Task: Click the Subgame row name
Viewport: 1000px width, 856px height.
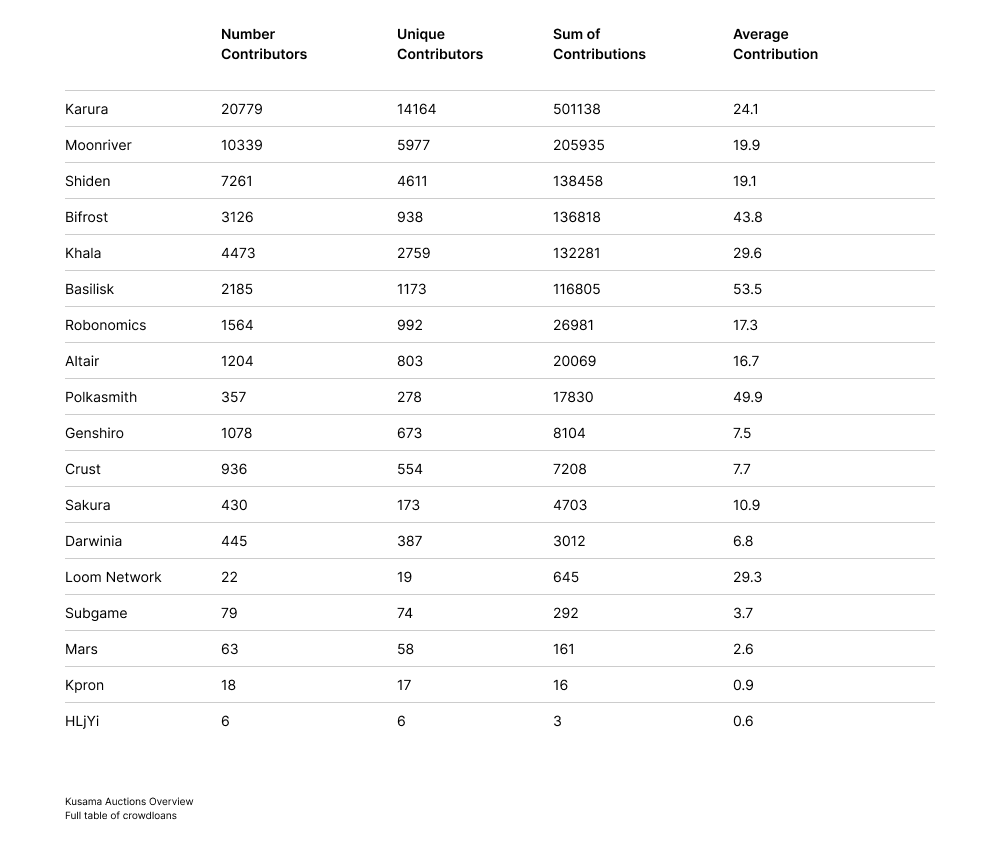Action: coord(96,613)
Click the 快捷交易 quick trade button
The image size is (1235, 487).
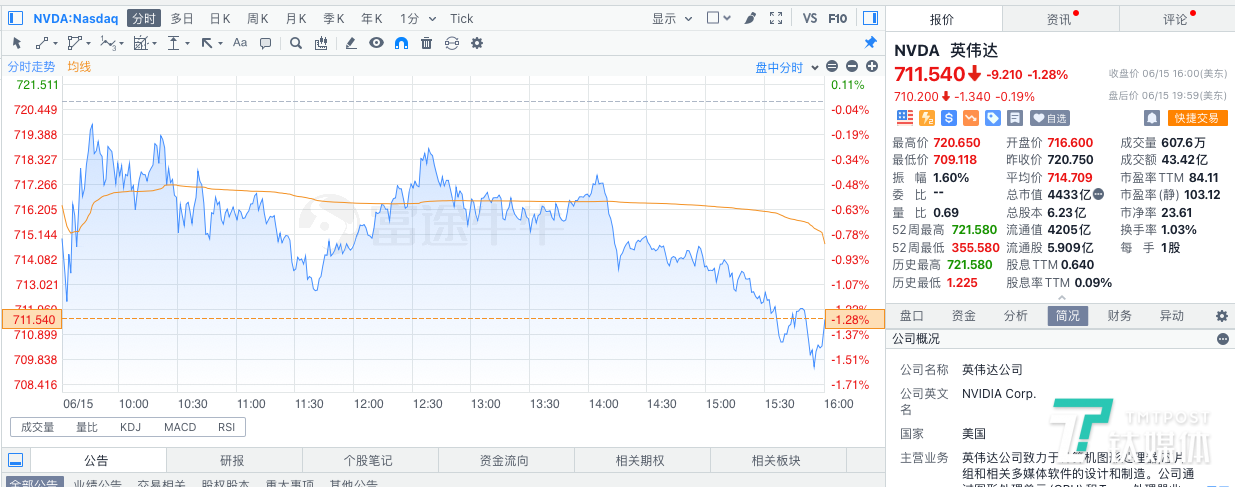(1198, 118)
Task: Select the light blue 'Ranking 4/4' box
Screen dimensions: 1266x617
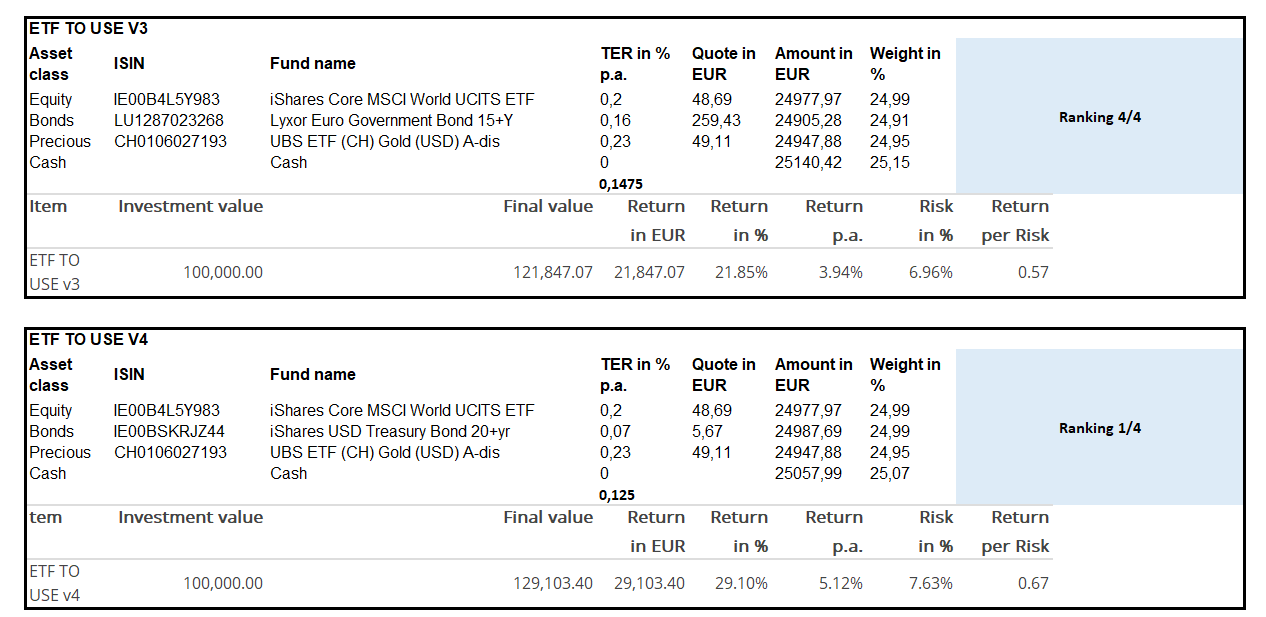Action: (1099, 117)
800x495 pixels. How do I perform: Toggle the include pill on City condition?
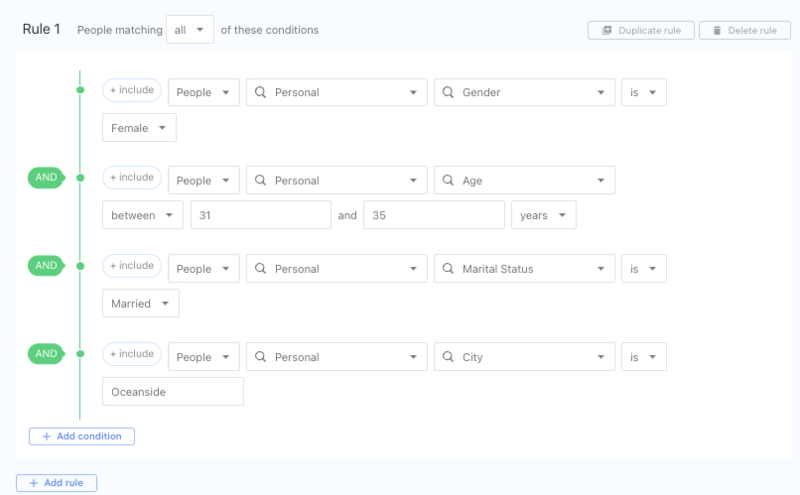pyautogui.click(x=132, y=355)
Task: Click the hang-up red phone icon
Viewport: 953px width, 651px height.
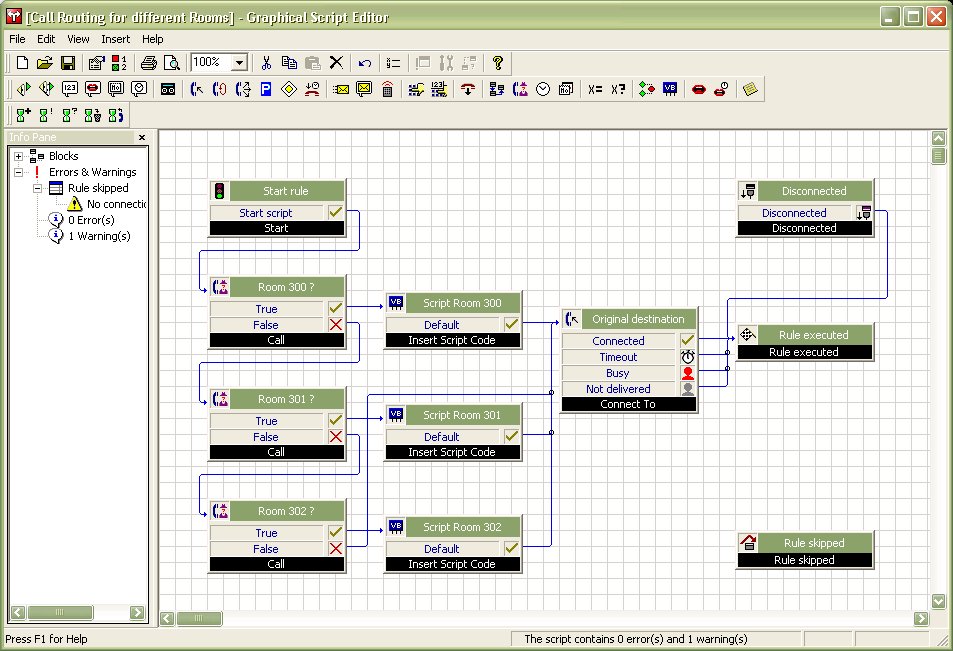Action: [x=468, y=89]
* * *
Work item: Your task is to output the material word for word while leaving out every image.

Solution to the exercise:
Task: Click the Subgame row name
Viewport: 1000px width, 856px height.
Action: coord(96,613)
Click the 快捷交易 quick trade button
The image size is (1235, 487).
(1198, 118)
Task: Select the light blue 'Ranking 4/4' box
Screen dimensions: 1266x617
Action: (1099, 117)
800x495 pixels. How do I perform: Toggle the include pill on City condition?
pyautogui.click(x=132, y=355)
Task: Click the hang-up red phone icon
Viewport: 953px width, 651px height.
Action: [x=468, y=89]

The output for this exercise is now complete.